Преступницы оказались наложницами некоего типа, специализировавшегося на краже произведений искусства, к которым проявляют интерес богатые привереды, для коих, кроме денег, всё в прошлом, и нет другой возможности насладиться жизнью, как скупать то, что другим не по средствам даже содержать.
Полностью овладев сознанием и волей влюбленных девушек, что неудивительно при его внешних данных, использовал их в качестве наводчиц, а в таких деликатных случаях, как мой, для оценки ситуации на местности. Разведали расположение комнат, местонахождение коллекции и сняли на воске отпечатки ключей от дома, и всё это не вылезая из постели.
В результате чего квартет оказался на скамье подсудимых. Разумеется, я был главным свидетелем на этом юридическом торжище, и мои показания припечатали виновных к месту, на котором сидели, так прочно, что не оставалось сомнений: они подымутся с него лишь затем, чтобы пересесть на тюремные нары.
Однако за две недели судебных процедур я пригляделся к обвиняемым девушкам, и воспоминания о времени, с ними поведённым, смягчили моё ожесточившееся сердце.
Здравомыслие столь же мало присуще моему характеру, сколь и осторожность. Мне стало жаль бедных птичек, оказавшихся в крепкой юридической клетке. Будь они простыми воробышками, я бы не увидел в этом ничего, кроме торжества правосудия, но, созданные для любовных песен, в неволе вряд ли найдут слушателей, достойных их щедрого таланта.
Зато неприкрытый гнев мой обрушился на главаря, наглость которого ничуть не уменьшилась даже в оковах. Этот тип вёл себя так, будто украл не он, а у него. Он, видите ли, лишь восстанавливал справедливость, поскольку ценные вещи должны принадлежать тем, кто в них разбирается, а не тем, кому достались случайно.
Поверьте, я видел на лицах судей некоторое замешательство, свидетельствующее, что даже правосудие пасует перед напором, ему противостоящим.
Да и я сам моментами попадал под влияние его облика и красноречия, а мои мимолётные любовницы подтвердили то, о чём и без их признаний легко было догадаться, ради него готовы на годы заключения, лишь бы в одной камере, и на новые преступления при выходе на свободу.
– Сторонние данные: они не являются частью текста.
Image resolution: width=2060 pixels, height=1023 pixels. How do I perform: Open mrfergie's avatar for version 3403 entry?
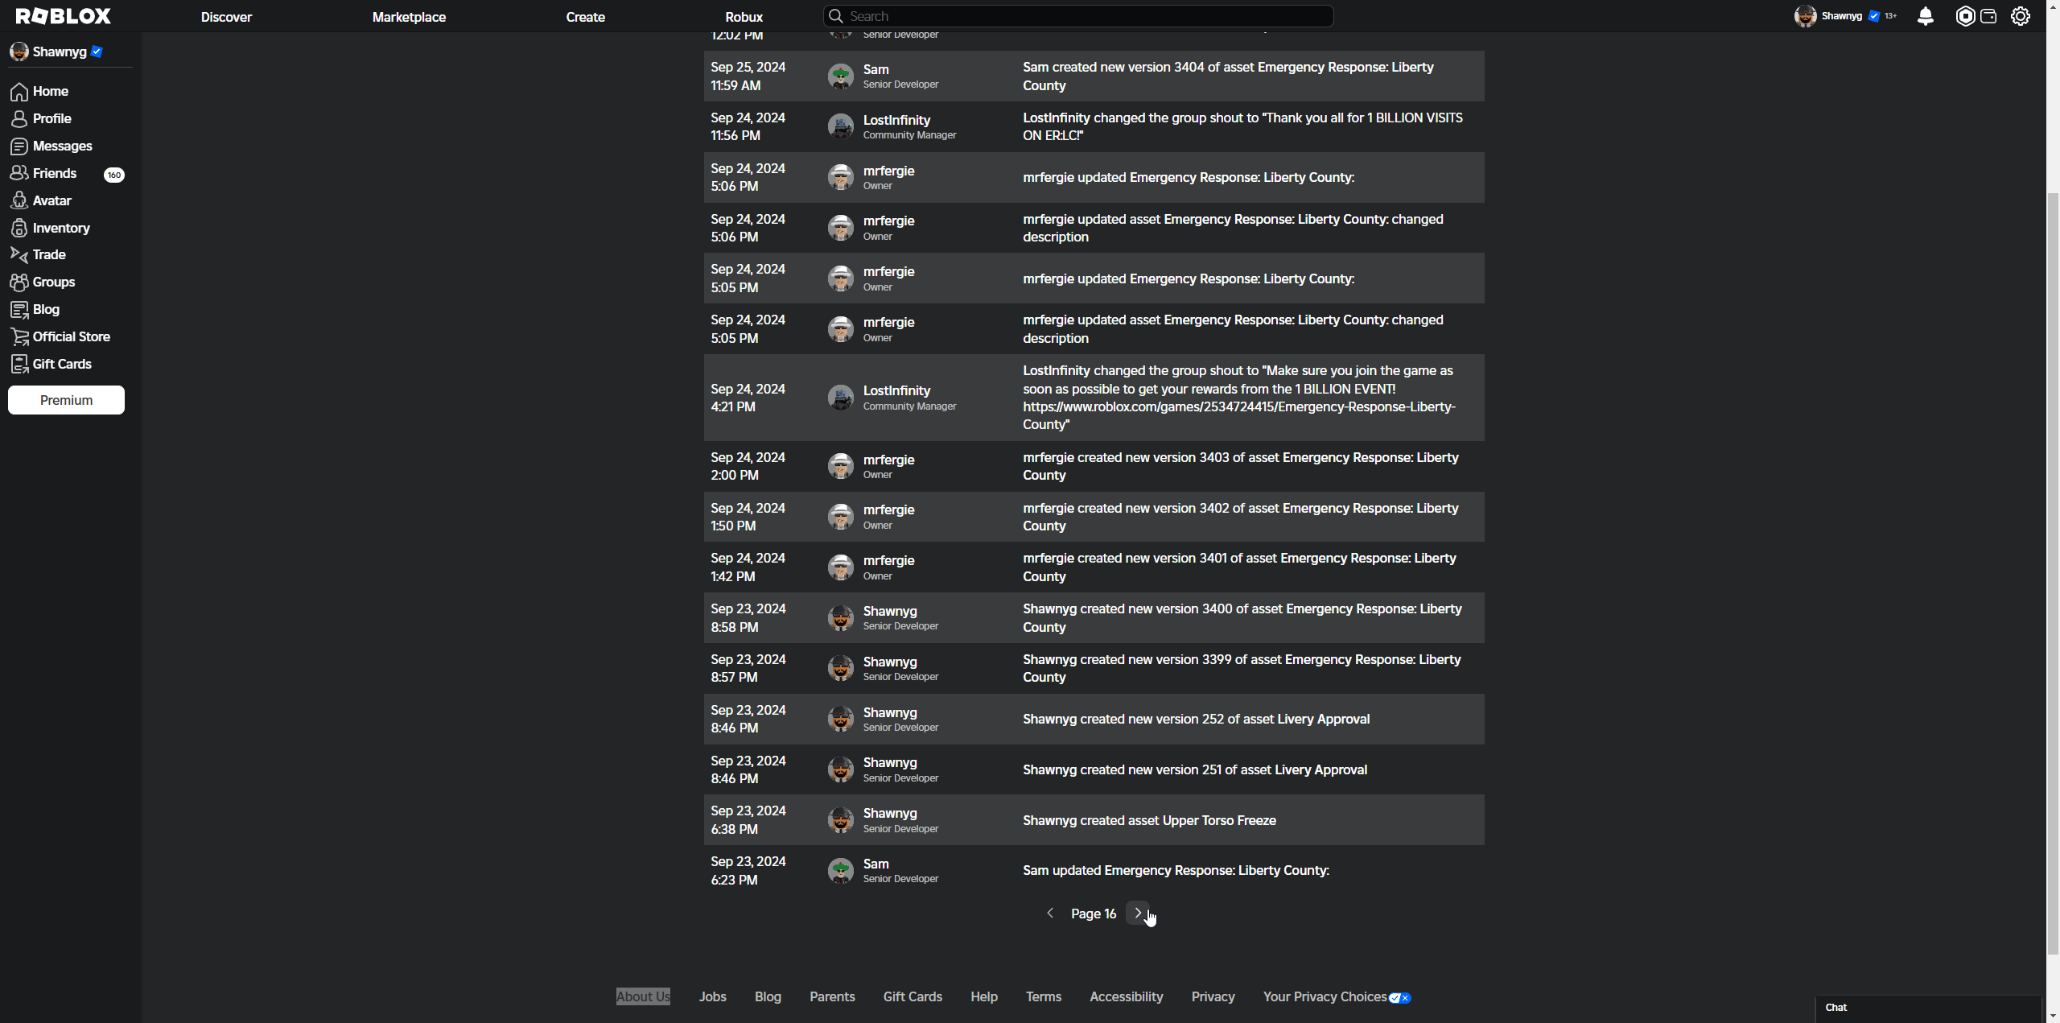(x=841, y=466)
Ах, сколько воспоминаний и живых картин роилось в моих мыслях, когда Лолита, Жюли и Фаншетта, краснея и сбиваясь, давали показания суду. Здесь я впервые убедился, что, в отличие от светофора, покрасневшие от смущения щёки женщин, не запрещающий, а разрешающий знак. Хотя бы, искусница Лолита... Настоящая цыганка, а в постели фурия. Чтобы её утихомирить, приходилось изрядно попотеть. Зато Жюли предпочитала любовь изысканную, грациозную, осмелюсь даже сказать, куртуазную. Хотя, какой из меня рыцарь?
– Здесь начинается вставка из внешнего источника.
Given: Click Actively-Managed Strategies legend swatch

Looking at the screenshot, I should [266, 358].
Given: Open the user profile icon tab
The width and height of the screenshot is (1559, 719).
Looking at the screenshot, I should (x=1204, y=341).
Своя особенность была и у Фаншетты, казавшейся фригидной, или старавшейся выглядеть таковой. Но лишь потому, что обычные способы любви не вызывали у неё никаких эмоций. Чтобы её расшевелить, приходилось прибегать к хорошо известным изыскам языческой фантазии, о существовании которых впервые узнал в ту, единственную проведённую с нею, ночь.
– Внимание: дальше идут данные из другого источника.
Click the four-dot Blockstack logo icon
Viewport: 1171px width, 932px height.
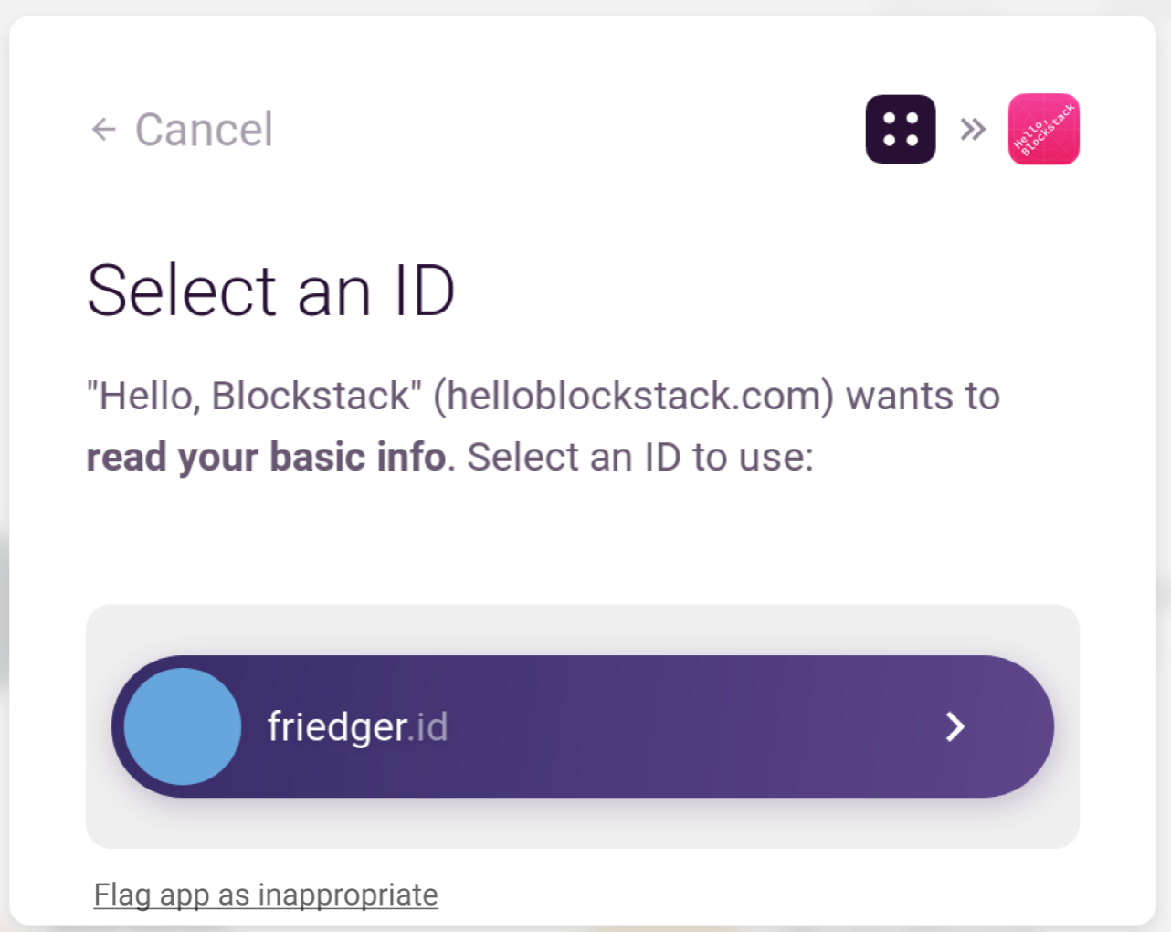[x=900, y=128]
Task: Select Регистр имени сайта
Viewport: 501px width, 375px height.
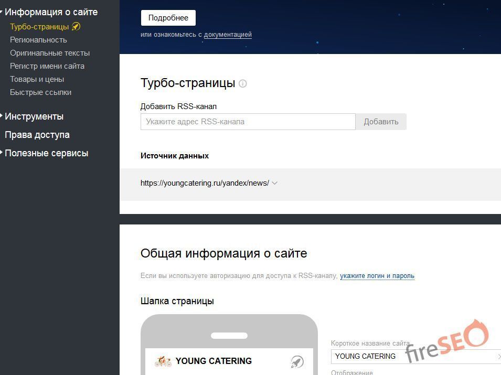Action: point(47,66)
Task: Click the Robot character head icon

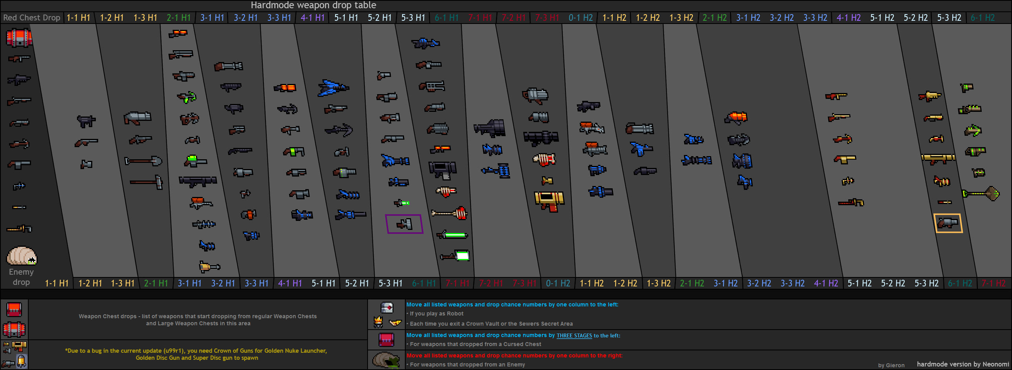Action: [387, 308]

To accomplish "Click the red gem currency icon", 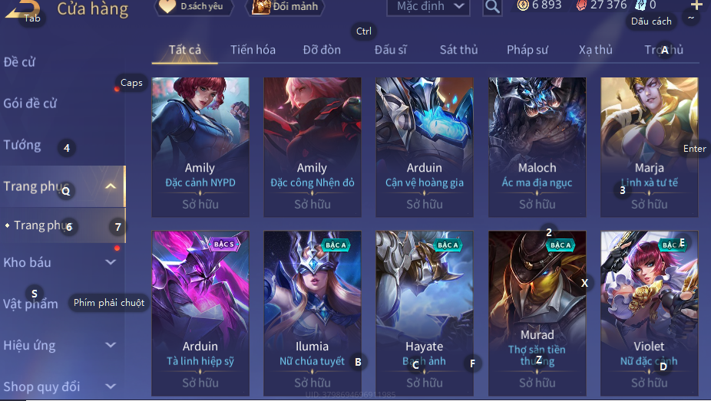I will (581, 5).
Моё странное поведение не осталось, повидимому, не замеченным, чем и воспользовался адвокат подсудимых. В перерыве между заседаниями, он подстерёг меня в баре и, отбуксировав за дальний столик, с улыбкой сластолюбца нашептал, что как мужчина отлично понимает мои чувства и готов содействовать тем тайным помыслам, которые, скрываю от самого себя, но не от него.
- И каковы мои помыслы?
- По всем приметам, знакомым по роду моей профессии, вы не прочь вновь вернуть неудачливых грабительниц на, лучше ими освоенную, стезю сладострастия. Угадал?
- Но вы-то причём?
- Притом, что без меня ваши мечты не осуществятся.
- А разве это возможно?
- Почему бы и нет? Необходимо лишь открыть дверцы клетки, позволив любовным певуньям привычно чирикать на свободе.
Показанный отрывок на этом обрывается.